STATED EXERCISE 1: In the excerpt about The French Connection, what does Popeye reply when Cloudy says "He coulda been white"?

### EXCERPTED TEXT

It is, or was, a dialogue exchange between gritty NYPD detectives Jimmy “Popeye” Doyle (Gene Hackman) and Buddy “Cloudy” Russo (Roy Scheider). Popeye’s just left some paperwork at the police station’s inbox and is hanging out in the lobby waiting for Cloudy, whose hand has been slashed by an irate suspect. As Cloudy enters, he struggles to get his overcoat on. Popeye japes, “Need a little help there?” The movie cuts to a reverse angle of the two-shot. 

The exchange is done in a single medium shot, as Cloudy continues to wrestle with his coat, standing in front of a cigarette vending machine. Popeye chortles more, saying, “You dumb guinea.” Cloudy responds, “How the hell did I know he had a knife?” Popeye spits back, “Never trust a ni**er.” Cloudy, peeved, says “He coulda been white.” The guy with an answer for everything, Popeye says, “Never trust anyone,” an adage he definitely honors for the rest of the movie. Friedkin cuts again, to the precinct door to the right of the cigarette machine, as Doyle goads Cloudy into pursuing a lead despite his wounded hand. 

The version now streaming on the Criterion Channel, and everywhere else in the U.S. where it’s streaming or is available on demand, cuts as Cloudy approaches the cigarette machine, before Popeye even says, “Need a little help there.” It jump cuts from the wide shot to the medium shot in which Popeye asks Cloudy if he’s going on sick leave. Now The French Connection has been called gritty and documentary-like, and those descriptors are accurate up to a point, but it’s not sloppy. And this cut is very sloppy. 

FRENCH CONNECTION SLOPPY CUT

On the February 25, 2016 episode of the podcast WTF, the film’s director, William Friedkin enthuses about digital film in no uncertain terms: “It’s great! When they release the picture, it has no dirt, no scratches, no splices, You can go into a frame of film and tune the color. You can make the sky bluer. R lighter blue. You can make people’s faces warmer or colder. Stuff you could never do, with frame to frame, from 35 millimeter. So yes, I love it.” He then avers “Most 35 millimeter films are not in good enough shape to be seen.” He gently mocks his pal Quentin Tarantino’s 35MM preference, and concludes, citing the oodles of spliced-up prints out in the wild, “I want the film to be seen as I see it through the viewfinder of the camera. I don’t want the projectionist to have final cut.”

######
### PROVIDED INFORMATION

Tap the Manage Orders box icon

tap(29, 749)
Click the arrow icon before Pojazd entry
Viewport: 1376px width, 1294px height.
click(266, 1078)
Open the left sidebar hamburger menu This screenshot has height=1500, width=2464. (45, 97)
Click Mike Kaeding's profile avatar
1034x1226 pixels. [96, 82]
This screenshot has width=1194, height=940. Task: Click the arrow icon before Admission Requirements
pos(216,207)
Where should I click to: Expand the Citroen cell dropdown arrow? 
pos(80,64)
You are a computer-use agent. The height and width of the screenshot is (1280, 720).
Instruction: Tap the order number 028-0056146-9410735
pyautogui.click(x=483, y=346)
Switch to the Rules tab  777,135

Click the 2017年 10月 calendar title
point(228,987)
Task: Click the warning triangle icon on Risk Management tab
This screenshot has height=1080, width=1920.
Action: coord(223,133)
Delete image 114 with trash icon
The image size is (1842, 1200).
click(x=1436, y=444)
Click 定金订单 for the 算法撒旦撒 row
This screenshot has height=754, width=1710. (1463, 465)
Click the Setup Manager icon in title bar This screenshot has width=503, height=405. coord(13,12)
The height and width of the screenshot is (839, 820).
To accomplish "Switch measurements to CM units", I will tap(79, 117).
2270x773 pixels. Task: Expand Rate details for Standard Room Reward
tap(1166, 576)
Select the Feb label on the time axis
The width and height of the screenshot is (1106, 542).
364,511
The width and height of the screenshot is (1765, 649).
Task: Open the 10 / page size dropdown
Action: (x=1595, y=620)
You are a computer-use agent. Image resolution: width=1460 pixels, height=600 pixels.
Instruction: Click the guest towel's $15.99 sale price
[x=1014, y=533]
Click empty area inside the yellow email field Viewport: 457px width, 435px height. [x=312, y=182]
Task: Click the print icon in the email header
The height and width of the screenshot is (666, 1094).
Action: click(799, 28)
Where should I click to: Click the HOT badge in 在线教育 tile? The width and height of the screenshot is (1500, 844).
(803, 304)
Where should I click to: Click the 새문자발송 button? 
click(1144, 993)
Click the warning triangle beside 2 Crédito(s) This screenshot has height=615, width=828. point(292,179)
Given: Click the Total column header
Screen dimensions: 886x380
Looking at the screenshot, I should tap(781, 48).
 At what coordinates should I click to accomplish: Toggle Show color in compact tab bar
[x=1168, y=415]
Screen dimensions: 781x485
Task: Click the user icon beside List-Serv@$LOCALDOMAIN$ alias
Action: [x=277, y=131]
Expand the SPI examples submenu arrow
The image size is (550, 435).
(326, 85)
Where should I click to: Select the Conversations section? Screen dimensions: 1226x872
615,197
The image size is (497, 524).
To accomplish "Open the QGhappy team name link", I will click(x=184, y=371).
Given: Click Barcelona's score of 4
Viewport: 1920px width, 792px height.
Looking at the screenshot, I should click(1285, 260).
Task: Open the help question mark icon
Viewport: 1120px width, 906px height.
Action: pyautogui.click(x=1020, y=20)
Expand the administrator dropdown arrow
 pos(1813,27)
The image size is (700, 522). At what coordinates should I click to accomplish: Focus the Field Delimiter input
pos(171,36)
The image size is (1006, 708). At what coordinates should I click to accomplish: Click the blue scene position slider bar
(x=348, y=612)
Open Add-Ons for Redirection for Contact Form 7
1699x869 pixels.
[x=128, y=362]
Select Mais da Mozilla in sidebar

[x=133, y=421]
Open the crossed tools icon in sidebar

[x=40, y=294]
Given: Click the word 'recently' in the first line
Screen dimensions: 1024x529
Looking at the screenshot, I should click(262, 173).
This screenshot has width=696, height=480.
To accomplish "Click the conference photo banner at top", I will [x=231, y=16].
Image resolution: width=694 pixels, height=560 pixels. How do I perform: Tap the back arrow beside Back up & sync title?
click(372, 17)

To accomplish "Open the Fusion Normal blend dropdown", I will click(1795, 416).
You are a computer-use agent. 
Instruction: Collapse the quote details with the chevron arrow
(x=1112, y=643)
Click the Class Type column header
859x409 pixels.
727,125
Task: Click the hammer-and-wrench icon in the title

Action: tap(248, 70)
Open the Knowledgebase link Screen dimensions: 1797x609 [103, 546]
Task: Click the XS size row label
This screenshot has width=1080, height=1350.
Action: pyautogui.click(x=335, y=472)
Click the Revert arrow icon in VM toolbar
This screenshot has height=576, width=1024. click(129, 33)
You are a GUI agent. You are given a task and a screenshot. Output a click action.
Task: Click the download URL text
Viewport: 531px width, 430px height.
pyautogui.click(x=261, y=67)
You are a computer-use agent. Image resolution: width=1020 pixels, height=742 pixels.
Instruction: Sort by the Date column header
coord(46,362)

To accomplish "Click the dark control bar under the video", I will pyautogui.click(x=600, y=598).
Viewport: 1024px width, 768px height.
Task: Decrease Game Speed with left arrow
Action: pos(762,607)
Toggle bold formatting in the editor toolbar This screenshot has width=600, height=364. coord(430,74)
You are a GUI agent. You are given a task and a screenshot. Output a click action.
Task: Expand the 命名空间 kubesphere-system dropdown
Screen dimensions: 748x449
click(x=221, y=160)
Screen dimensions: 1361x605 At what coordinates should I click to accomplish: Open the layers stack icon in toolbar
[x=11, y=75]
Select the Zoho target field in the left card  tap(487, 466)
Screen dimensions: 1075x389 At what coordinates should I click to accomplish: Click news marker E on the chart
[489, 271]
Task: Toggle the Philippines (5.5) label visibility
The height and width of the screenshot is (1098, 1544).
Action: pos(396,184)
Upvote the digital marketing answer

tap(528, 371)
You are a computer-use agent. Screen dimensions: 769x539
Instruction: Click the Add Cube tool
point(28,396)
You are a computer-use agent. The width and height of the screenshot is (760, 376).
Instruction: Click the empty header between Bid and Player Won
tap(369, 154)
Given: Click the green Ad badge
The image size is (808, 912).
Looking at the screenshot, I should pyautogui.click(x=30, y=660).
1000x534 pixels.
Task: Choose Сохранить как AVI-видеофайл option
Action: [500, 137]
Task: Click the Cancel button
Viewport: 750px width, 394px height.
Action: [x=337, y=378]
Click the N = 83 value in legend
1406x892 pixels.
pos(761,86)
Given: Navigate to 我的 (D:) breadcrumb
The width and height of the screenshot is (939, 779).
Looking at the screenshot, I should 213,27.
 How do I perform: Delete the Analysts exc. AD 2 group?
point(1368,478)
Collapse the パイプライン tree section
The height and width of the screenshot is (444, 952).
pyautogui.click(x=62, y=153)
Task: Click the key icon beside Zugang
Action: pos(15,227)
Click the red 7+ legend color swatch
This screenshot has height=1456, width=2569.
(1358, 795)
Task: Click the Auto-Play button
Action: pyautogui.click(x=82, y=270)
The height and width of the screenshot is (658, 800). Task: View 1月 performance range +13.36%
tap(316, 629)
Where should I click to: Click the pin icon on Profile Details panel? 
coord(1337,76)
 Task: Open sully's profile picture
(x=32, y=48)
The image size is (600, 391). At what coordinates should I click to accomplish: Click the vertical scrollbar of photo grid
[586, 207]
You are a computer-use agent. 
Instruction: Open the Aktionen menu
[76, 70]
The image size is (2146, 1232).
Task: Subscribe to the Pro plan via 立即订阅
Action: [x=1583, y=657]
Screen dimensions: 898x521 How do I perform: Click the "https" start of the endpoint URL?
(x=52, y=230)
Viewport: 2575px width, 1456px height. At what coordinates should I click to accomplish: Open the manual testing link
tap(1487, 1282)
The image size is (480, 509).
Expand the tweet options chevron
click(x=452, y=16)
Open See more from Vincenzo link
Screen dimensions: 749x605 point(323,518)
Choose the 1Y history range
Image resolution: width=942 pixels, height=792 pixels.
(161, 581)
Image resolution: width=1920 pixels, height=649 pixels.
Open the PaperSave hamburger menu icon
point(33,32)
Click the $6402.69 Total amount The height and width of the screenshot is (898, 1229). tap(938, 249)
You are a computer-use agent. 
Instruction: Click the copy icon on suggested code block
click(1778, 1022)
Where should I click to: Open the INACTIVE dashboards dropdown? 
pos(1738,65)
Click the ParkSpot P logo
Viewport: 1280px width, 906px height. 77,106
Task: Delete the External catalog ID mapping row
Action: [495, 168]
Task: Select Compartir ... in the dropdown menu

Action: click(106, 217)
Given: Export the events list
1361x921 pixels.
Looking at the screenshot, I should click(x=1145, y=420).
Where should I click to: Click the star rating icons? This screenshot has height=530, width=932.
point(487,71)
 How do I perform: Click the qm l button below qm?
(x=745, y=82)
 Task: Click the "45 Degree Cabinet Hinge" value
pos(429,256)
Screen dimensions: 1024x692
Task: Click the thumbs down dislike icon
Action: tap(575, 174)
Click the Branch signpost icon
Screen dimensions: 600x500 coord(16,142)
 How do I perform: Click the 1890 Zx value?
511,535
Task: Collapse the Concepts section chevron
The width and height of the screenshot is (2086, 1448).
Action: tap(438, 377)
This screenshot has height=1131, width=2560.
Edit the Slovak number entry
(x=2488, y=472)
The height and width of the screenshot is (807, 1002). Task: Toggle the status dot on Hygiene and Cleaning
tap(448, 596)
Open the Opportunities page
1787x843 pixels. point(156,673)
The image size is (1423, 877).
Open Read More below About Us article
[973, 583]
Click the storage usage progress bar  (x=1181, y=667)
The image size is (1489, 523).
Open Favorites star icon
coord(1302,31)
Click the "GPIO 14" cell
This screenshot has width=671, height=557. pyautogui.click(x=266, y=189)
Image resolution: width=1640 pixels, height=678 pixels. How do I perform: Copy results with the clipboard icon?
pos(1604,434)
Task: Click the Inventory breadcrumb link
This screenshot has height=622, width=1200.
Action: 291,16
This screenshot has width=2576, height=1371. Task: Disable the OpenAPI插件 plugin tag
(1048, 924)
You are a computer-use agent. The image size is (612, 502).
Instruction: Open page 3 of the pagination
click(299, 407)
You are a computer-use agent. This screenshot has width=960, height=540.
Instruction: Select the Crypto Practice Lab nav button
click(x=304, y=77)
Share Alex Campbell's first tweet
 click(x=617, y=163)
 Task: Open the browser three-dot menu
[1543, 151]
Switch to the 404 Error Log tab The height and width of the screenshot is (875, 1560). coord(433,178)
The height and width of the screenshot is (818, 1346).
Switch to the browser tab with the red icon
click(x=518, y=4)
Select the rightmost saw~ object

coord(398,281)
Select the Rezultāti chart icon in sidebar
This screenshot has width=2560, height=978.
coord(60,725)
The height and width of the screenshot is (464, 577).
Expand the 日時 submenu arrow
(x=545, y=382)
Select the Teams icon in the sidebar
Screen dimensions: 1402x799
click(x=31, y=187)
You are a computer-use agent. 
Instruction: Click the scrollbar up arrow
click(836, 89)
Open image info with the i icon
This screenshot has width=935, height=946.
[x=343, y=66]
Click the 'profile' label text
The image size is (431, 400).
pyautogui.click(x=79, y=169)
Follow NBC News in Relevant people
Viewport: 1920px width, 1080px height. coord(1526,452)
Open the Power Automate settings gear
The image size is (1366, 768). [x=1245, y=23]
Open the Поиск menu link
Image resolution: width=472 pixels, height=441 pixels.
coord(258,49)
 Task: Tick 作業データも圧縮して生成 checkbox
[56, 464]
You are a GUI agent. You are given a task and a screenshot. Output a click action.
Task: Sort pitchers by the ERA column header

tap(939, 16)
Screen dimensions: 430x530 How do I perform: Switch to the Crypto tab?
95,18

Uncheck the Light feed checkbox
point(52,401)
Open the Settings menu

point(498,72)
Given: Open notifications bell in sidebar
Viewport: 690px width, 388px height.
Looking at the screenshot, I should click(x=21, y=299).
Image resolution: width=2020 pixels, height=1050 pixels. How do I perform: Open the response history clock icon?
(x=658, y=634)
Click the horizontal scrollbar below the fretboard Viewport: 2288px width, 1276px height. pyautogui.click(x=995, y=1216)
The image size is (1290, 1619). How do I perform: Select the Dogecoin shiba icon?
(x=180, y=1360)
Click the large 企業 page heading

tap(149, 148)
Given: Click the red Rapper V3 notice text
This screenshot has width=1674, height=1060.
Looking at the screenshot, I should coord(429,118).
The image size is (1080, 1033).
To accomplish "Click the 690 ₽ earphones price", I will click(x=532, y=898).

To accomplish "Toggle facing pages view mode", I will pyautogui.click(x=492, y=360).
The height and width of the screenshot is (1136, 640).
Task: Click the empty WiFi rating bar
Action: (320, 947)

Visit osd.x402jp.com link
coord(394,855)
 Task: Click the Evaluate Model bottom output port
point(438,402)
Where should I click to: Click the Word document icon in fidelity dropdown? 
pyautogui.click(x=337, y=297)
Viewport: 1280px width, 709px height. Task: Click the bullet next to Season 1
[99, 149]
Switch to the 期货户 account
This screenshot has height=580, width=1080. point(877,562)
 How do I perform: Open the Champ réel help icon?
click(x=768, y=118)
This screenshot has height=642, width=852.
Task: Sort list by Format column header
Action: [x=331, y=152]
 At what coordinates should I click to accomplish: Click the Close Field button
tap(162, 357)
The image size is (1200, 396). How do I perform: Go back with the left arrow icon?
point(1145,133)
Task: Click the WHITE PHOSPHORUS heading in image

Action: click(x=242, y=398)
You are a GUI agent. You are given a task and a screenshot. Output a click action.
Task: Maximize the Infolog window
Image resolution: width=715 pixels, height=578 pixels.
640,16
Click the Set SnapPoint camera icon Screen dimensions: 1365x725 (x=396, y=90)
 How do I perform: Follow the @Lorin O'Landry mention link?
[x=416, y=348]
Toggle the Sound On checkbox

######

STATED EXERCISE 2: In the rows, switch "Opportunities" to "Careers" throughout the part that opens with the line containing "The height and width of the screenshot is (807, 1002)." and closes with the line containing "coord(1302,31)". Return only that part.

EXPECTED ANSWER 1: "Never trust anyone."

EXPECTED ANSWER 2:
The height and width of the screenshot is (807, 1002). Task: Toggle the status dot on Hygiene and Cleaning
tap(448, 596)
Open the Careers page
1787x843 pixels. point(156,673)
The image size is (1423, 877).
Open Read More below About Us article
[973, 583]
Click the storage usage progress bar  (x=1181, y=667)
The image size is (1489, 523).
Open Favorites star icon
coord(1302,31)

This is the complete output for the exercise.